(Dataset entries)
* * * *
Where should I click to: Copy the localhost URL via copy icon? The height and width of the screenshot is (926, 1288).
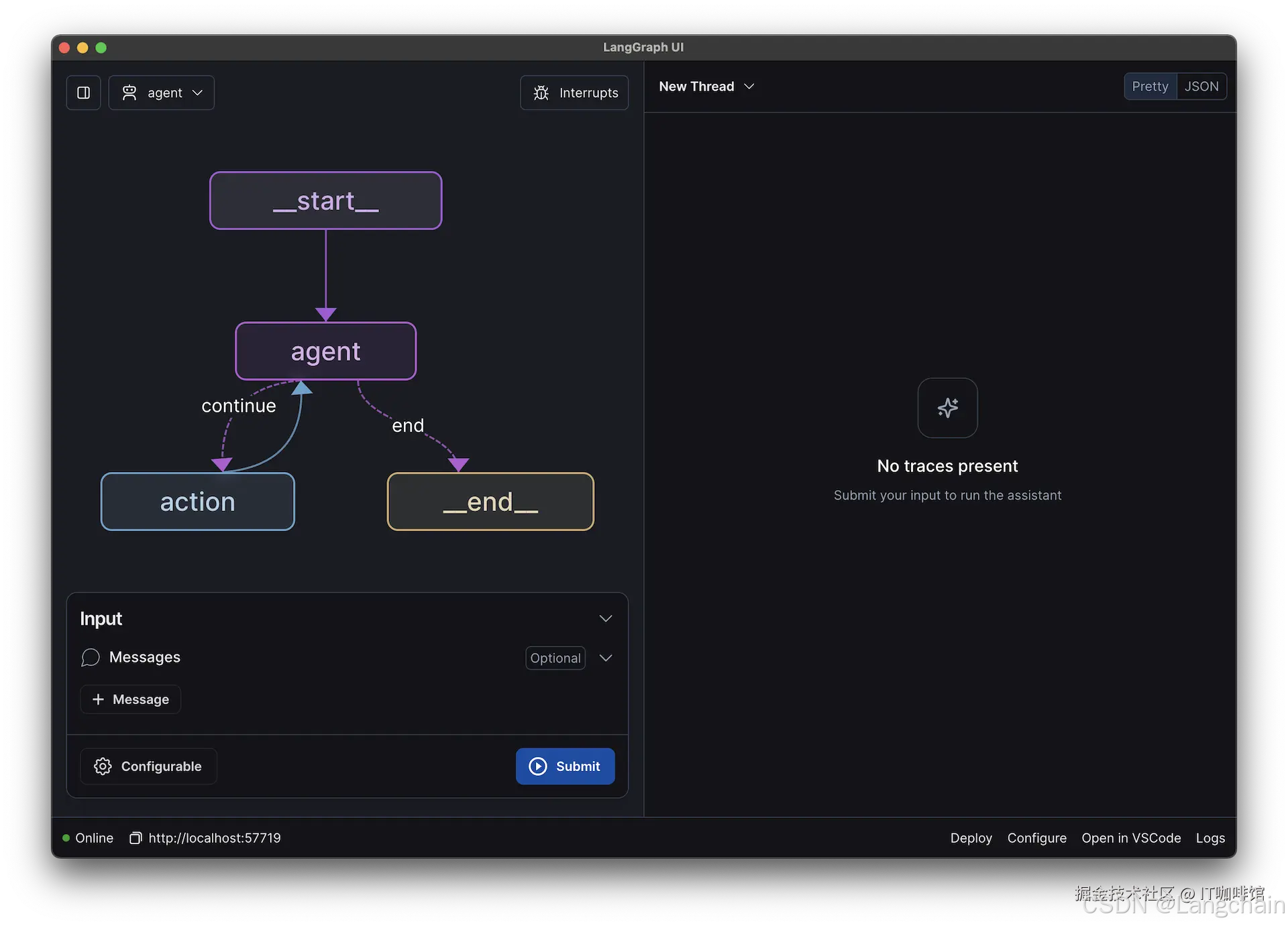pos(136,838)
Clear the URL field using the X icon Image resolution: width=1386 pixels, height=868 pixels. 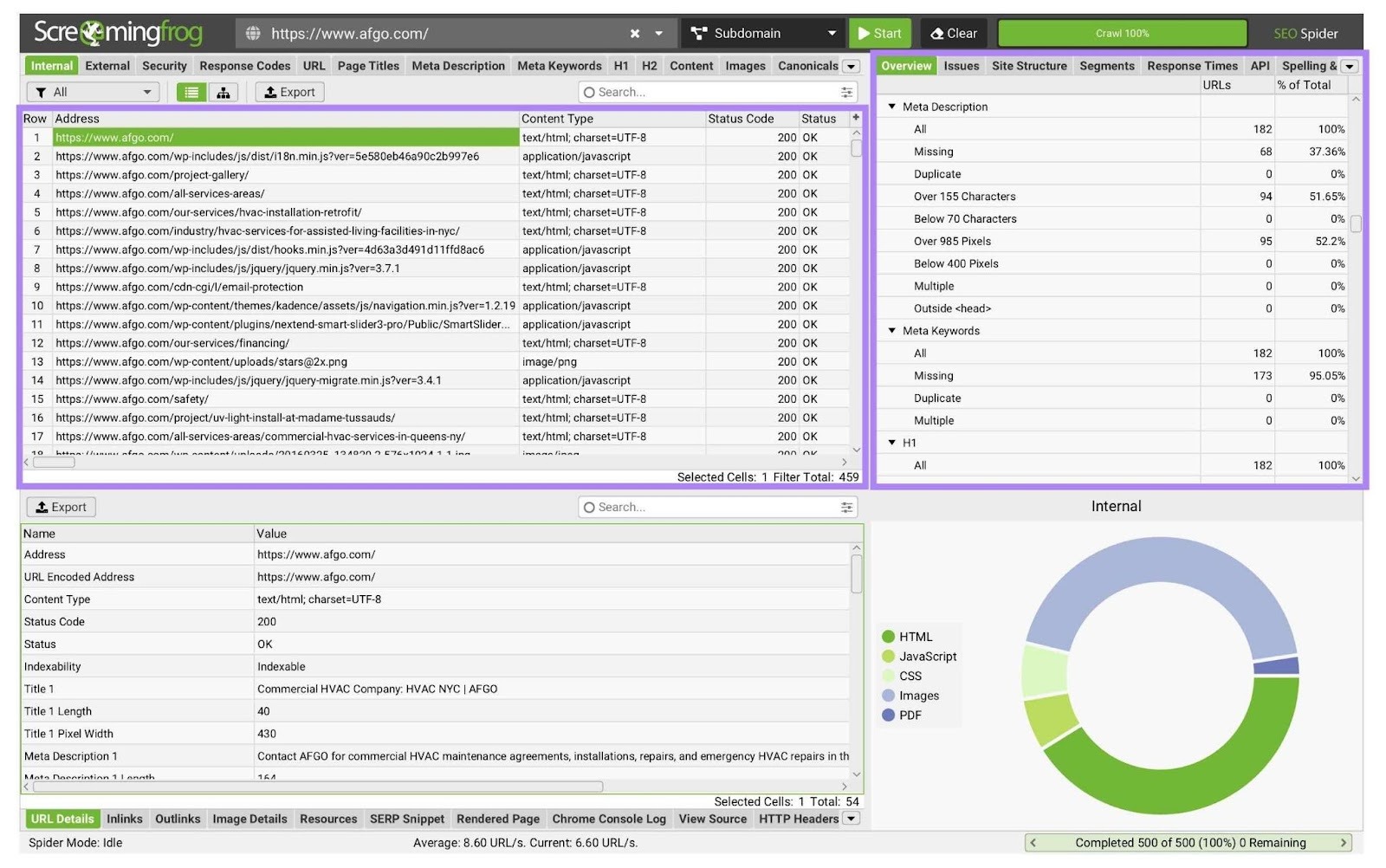633,33
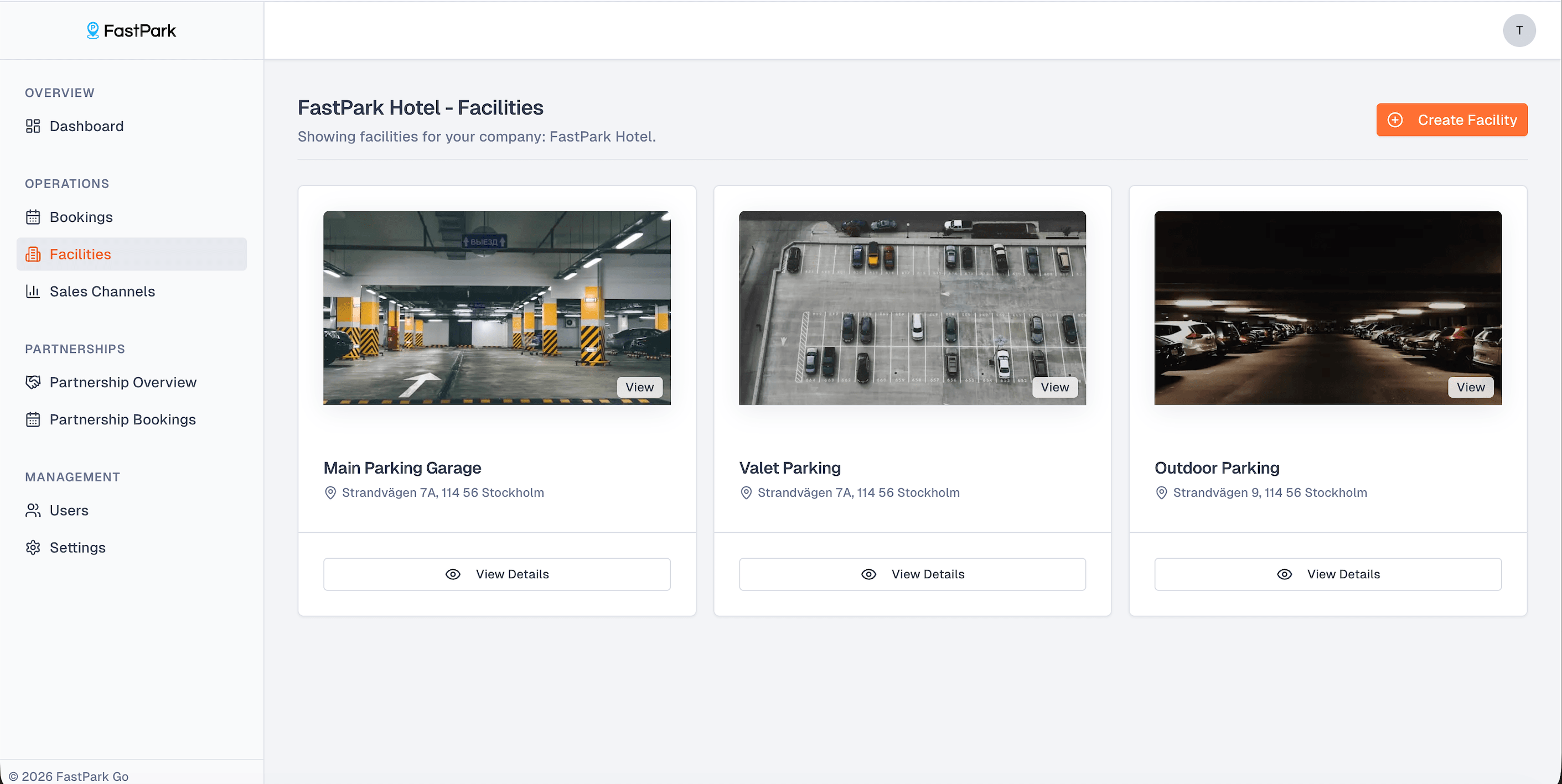Click the Bookings calendar icon
The height and width of the screenshot is (784, 1562).
33,217
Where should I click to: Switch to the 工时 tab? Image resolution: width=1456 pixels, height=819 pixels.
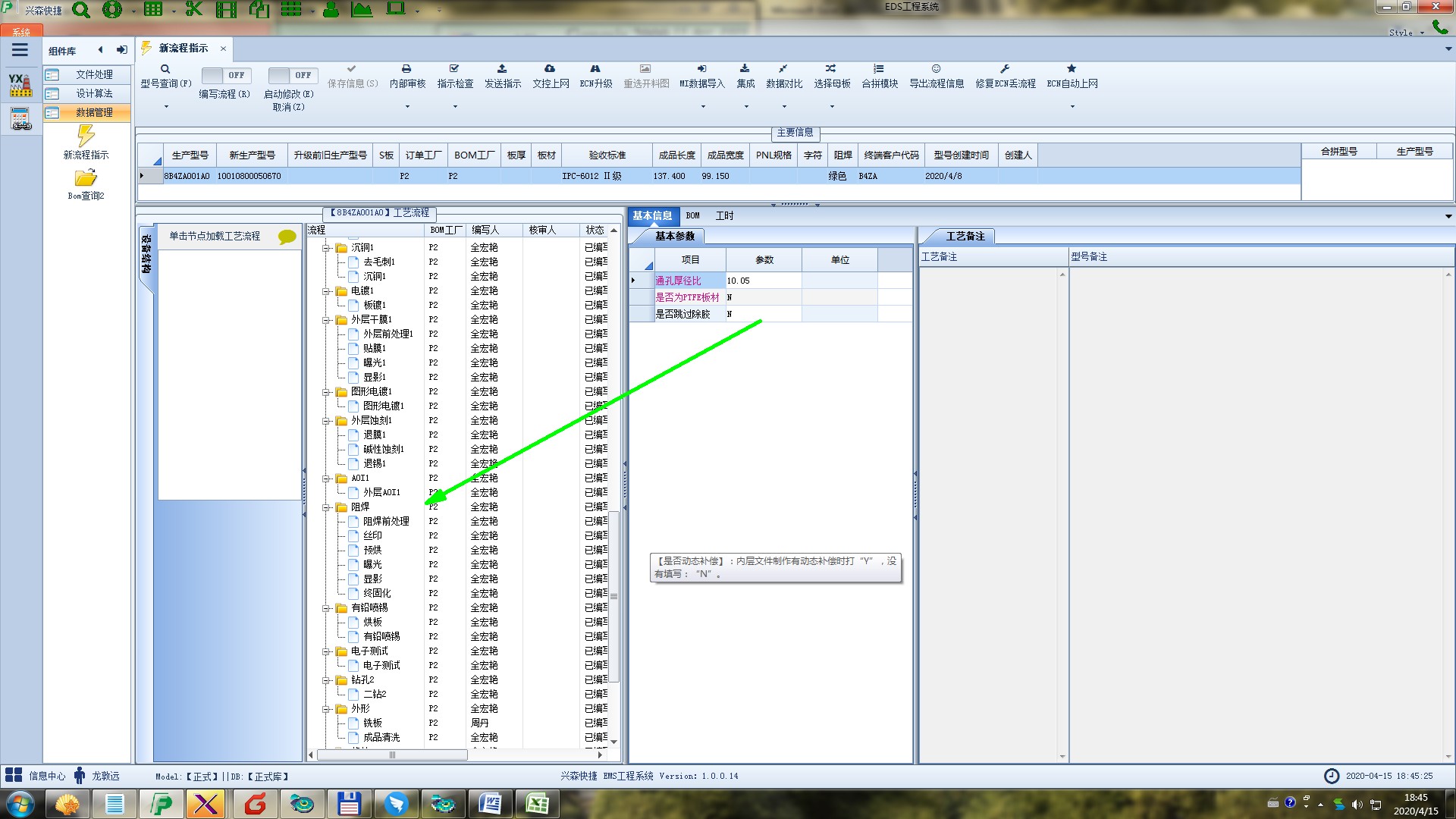pos(724,216)
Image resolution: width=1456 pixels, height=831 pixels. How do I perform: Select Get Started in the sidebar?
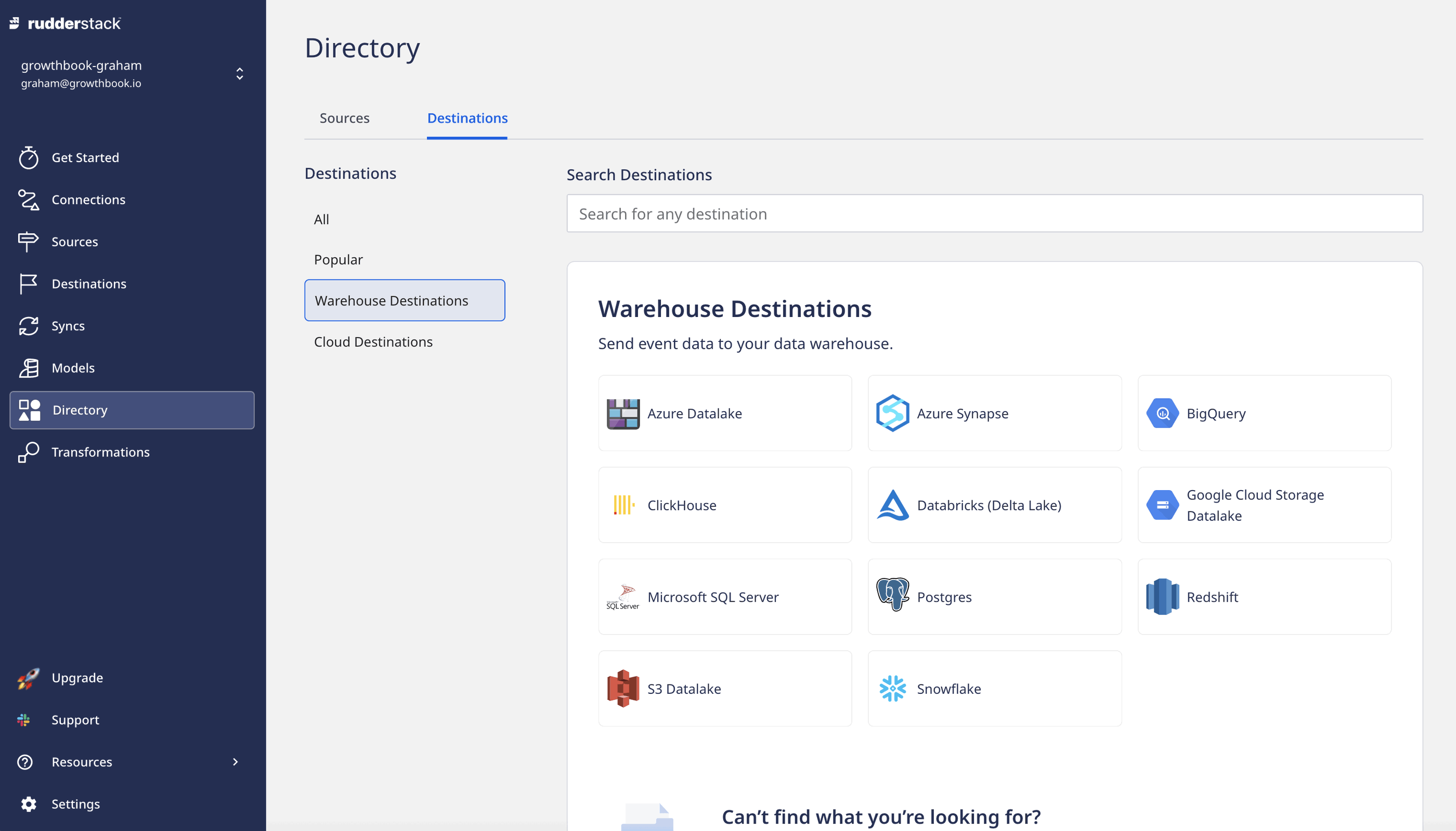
* * * *
(Directions) With the pictures left out, copy exactly the lines from the one containing "Where should I click to: Switch" through the final line of the records above, both included.

(Written answer)
Where should I click to: Switch to the 工时 tab? Image resolution: width=1456 pixels, height=819 pixels.
pos(724,216)
Image resolution: width=1456 pixels, height=831 pixels. How do I perform: Select Get Started in the sidebar?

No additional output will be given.